● Data
-=-=-

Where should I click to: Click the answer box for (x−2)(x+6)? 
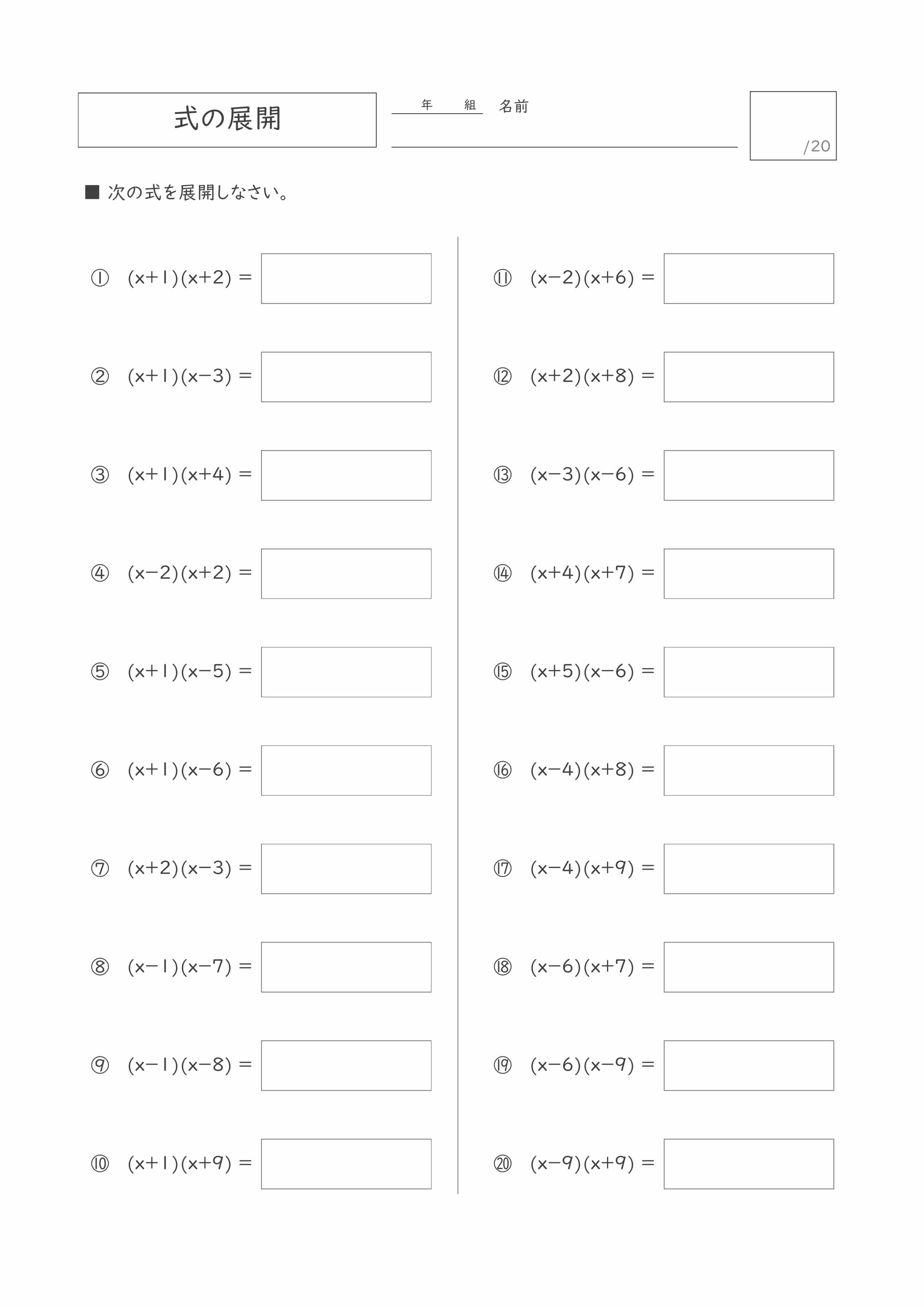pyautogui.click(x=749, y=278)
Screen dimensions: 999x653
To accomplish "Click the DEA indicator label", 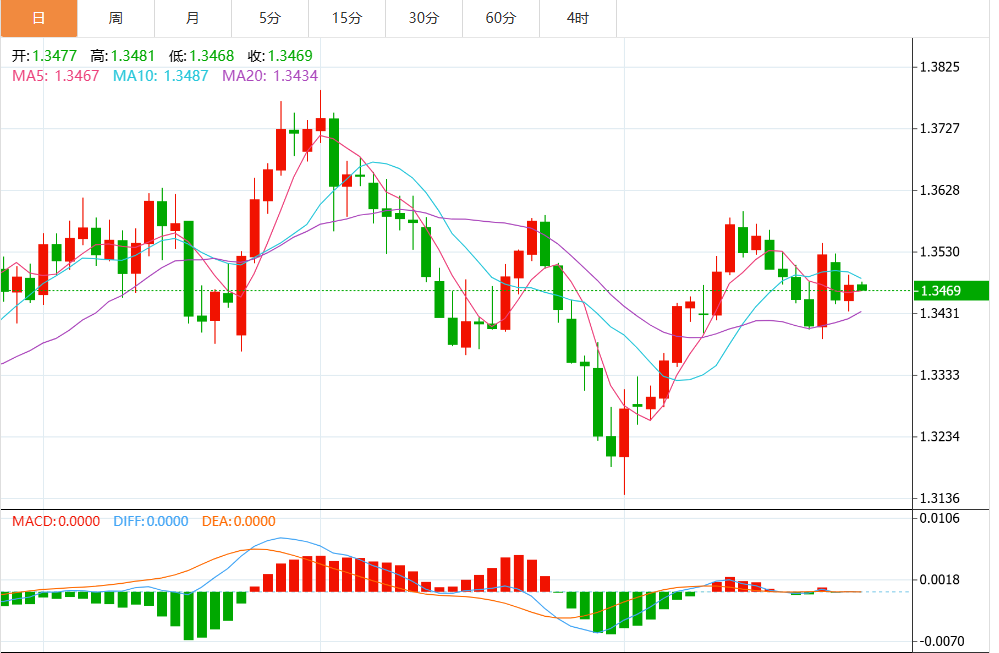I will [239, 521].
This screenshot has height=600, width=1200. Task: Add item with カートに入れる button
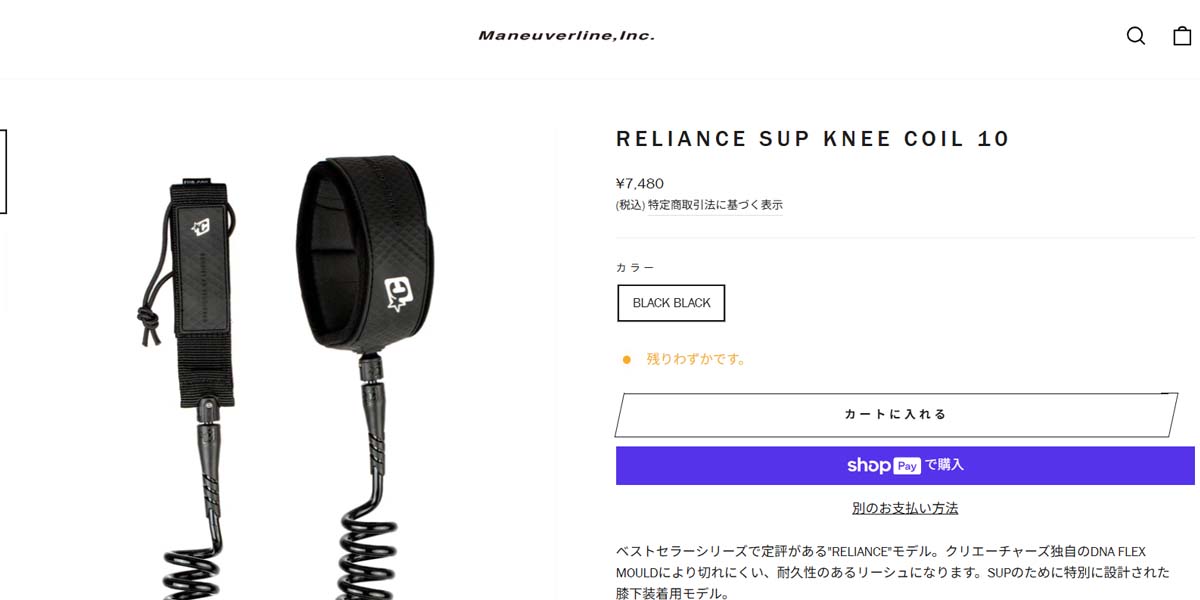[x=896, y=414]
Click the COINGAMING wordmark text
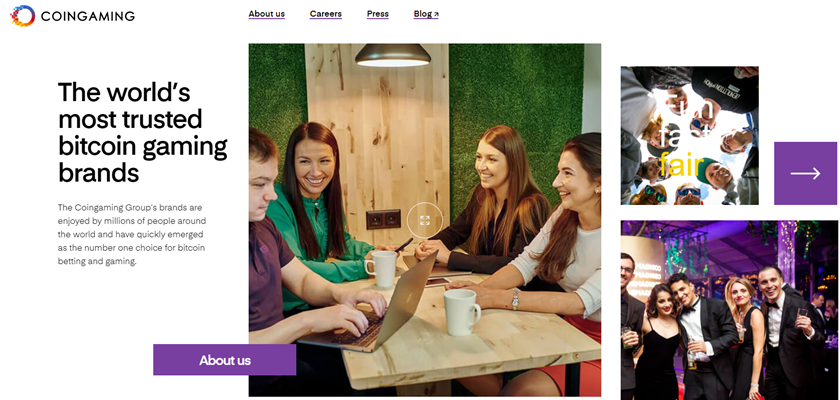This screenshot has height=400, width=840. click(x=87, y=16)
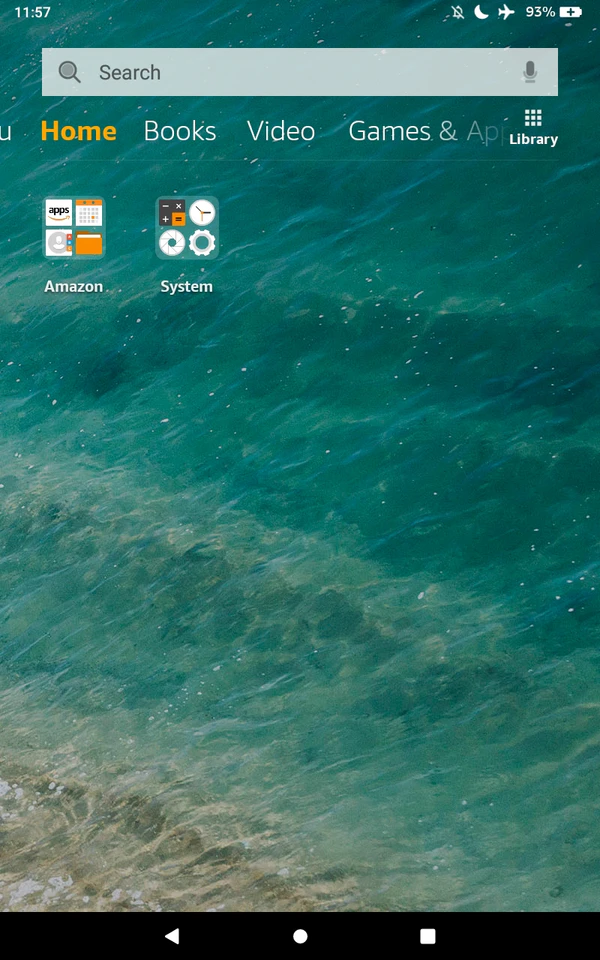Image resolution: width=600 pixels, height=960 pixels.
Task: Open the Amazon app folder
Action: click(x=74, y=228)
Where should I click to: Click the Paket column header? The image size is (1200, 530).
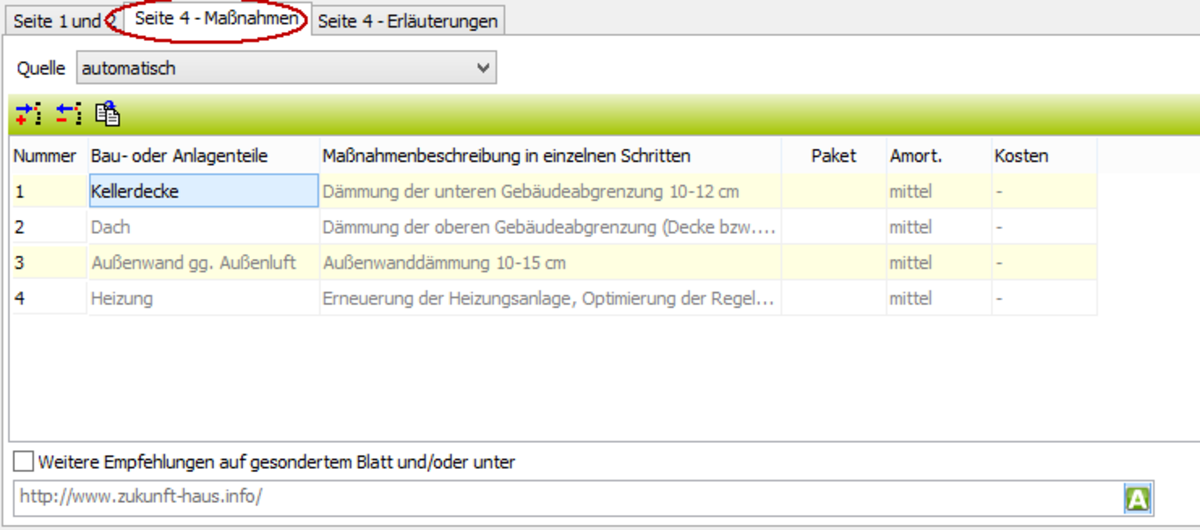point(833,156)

-=-=-

Nothing but the lines from the line containing "Click the COINGAMING wordmark text" through the last line of the listing above should appear, output exactly, with no pictures.

Click the COINGAMING wordmark text
This screenshot has height=400, width=840. click(x=87, y=16)
Image resolution: width=600 pixels, height=960 pixels.
Task: Open the Amazon app folder
Action: click(x=74, y=228)
Where should I click to: Click the Paket column header? The image size is (1200, 530).
point(833,156)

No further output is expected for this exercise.